このシリーズ説明が少なかったり少し難解でもしかしたらちょっと間違っていたらすみません。ミリタリー物の会話とかって少し難解ですよね。前期に書いた通りこのシリーズは『Rogue Trooper』という作品のスピンオフというようなもので、今回はそのRogue Trooperが物語に大きく関わってきます。『Rogue Trooper』は1981年から2000AD誌上で長く続いているシリーズです。NortsとSouthersの二つの勢力が戦争を続ける未来世界のストーリーで、その戦場となっているのがNu-Earthと呼ばれる惑星。長く続けられている戦争で双方から容赦なく投入され続けた化学兵器、生物兵器により、兵士は防護服とマスクなしでは行動できなくなっている。そんな環境に合わせSouthersが遺伝子操作により開発した兵士がRogue Trooperと彼の所属する部隊である。だが、その部隊はNu-Earth上陸のまさにその時Nortsの待ち伏せに遭い、集中攻撃により壊滅し、Rogue Trooperはただ一人の生き残りとなる。そして、彼は謎の”任務”のため、味方であるSouthers側の部隊ネットともリンクを断ち、ただ一人Nu-Earth上で作戦行動を続ける。というちょっと小池一夫の孤独な復讐者あたりをも思わせるキャラクターが主人公のシリーズです。まだ最初の数話を読んだぐらいなのですが、ある程度進んで来たらいずれもう少し詳しく書いてみたいと思っています。Nortsに所属するJaegirはNu-Earthの戦場でかつてRogue Trooperと敵として遭遇したことがあり、防護服無しで俊敏に行動し、仲間の兵士のマスクやエアチューブを次々と破壊して行くRogue Trooperの獰猛な戦いぶりは恐るべき恐怖として刻み込まれ彼女のトラウマとなっています。そして自らは肉体を失い脳だけとなっていて必要なときは保存してある兵士たちの死体に接続し行動するMabuse大佐が、秘かに上陸時に壊滅した部隊のRogue Trooperと同じ青い肌を持つ遺伝子改造兵士の死体を保存していて…という展開。また、他にも断片的に語られるJaegirの家族にまつわる過去も気になるところなのですが、ちょっとこちらの方は私も上手くまとめ切れていません。何分情報が多くて説明の少なかったりするシリーズなので。Jaegirは名門軍人一家の出身のようで、察するところ、長く続いているRogue TrooperのSouthers側の敵であるNortsはお馴染みのドイツ軍的設定になっているように思われます。前期、6回のミニシリーズとして描かれtが、反響が大きく本格シリーズ化が始まったこの作品。今回は先に続く大きなストーリーの序章というところでしょう。この先の展開が楽しみなシリーズです。

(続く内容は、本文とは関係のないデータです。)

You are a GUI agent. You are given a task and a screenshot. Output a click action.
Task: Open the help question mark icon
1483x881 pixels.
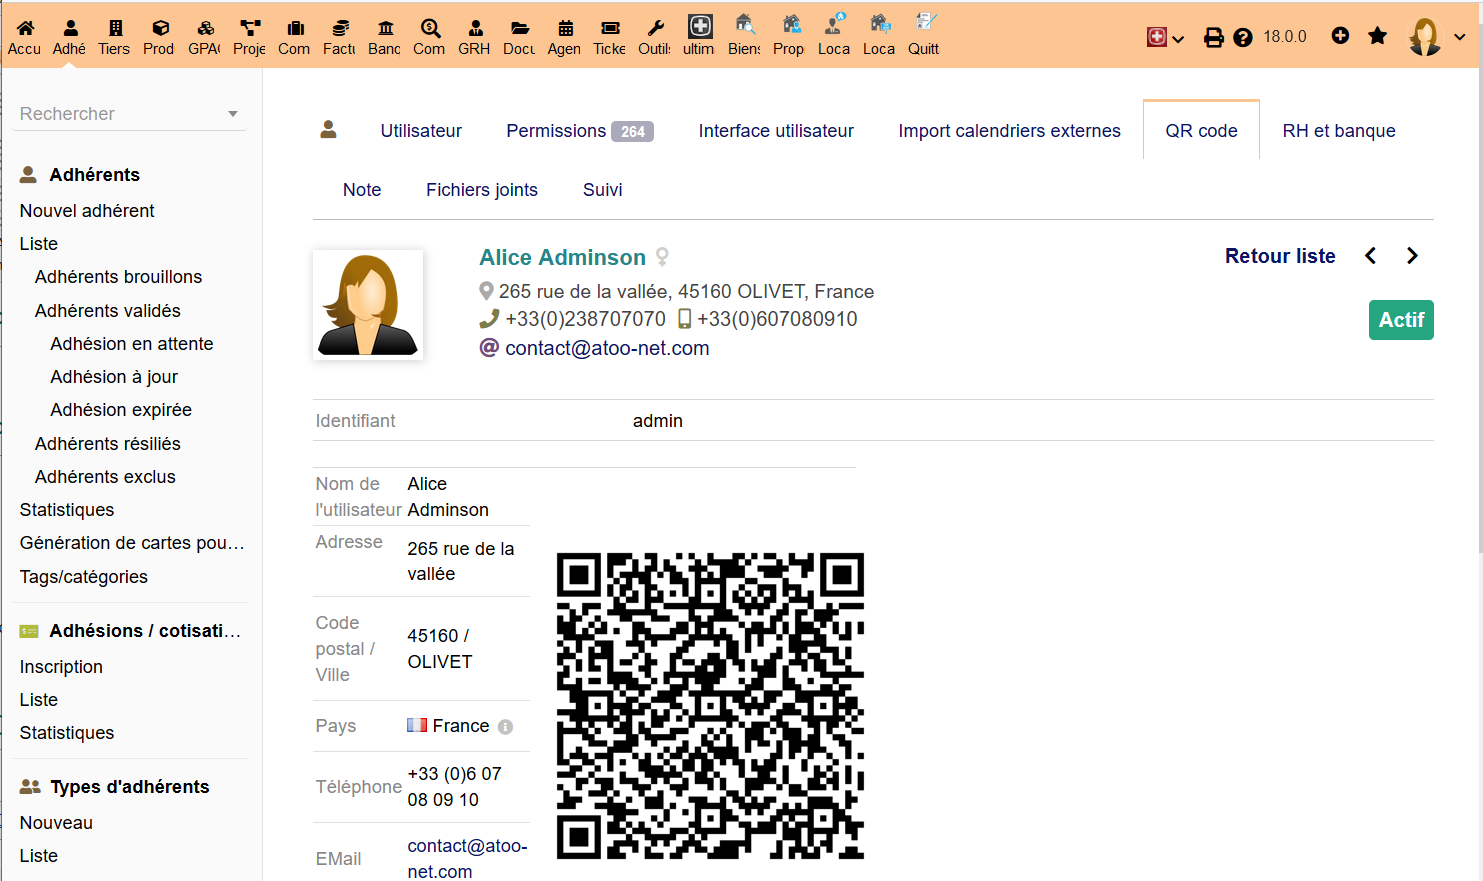[1243, 38]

その他に、2000ADでは連載の合間に色々な読み切りの短篇が掲載されていて、今期その中に今年冬期に『Ulysses Sweet』が今ひとつだったガイ・アダムスがTharg's 3rillersという3回完結の短篇シリーズのライターとして再登場していました。『Voodoo Planet』というグロテスクなSFホラーで今回はなかなか良かったです。単にセリフやモノローグが多いというだけでなく、まず言葉先行で話を作ってしまうという異ジャンルからのライターが陥りがちな欠点も改善されたようで、アメリカ(?)のWebコミックAce Weekly(ちょっとまだ実態を把握してません。すみません)にも作品を発表したりとコミック制作進出にも意欲的なガイ・アダムス氏の今後の活動にも注目してみたいところです。今年冬期の2000ADには『Ulysses Sweet』のもうないと思っていた続編も掲載されているようなので、また様子を報告できるかと。半年後…かな?

ということで2000AD2014年夏期でしたが、簡単に行くかと思いきや思い入れの多い作品も多くて結局結構長くなってしまいました。次回秋期には『Brass Sun』のIan Edgintonのもう一つの進行中のシリーズ『Stickleback』が登場し、Pat Millsも復帰するほか、色々と注目作も登場します。なるべく早く報告できるよう頑張りますです。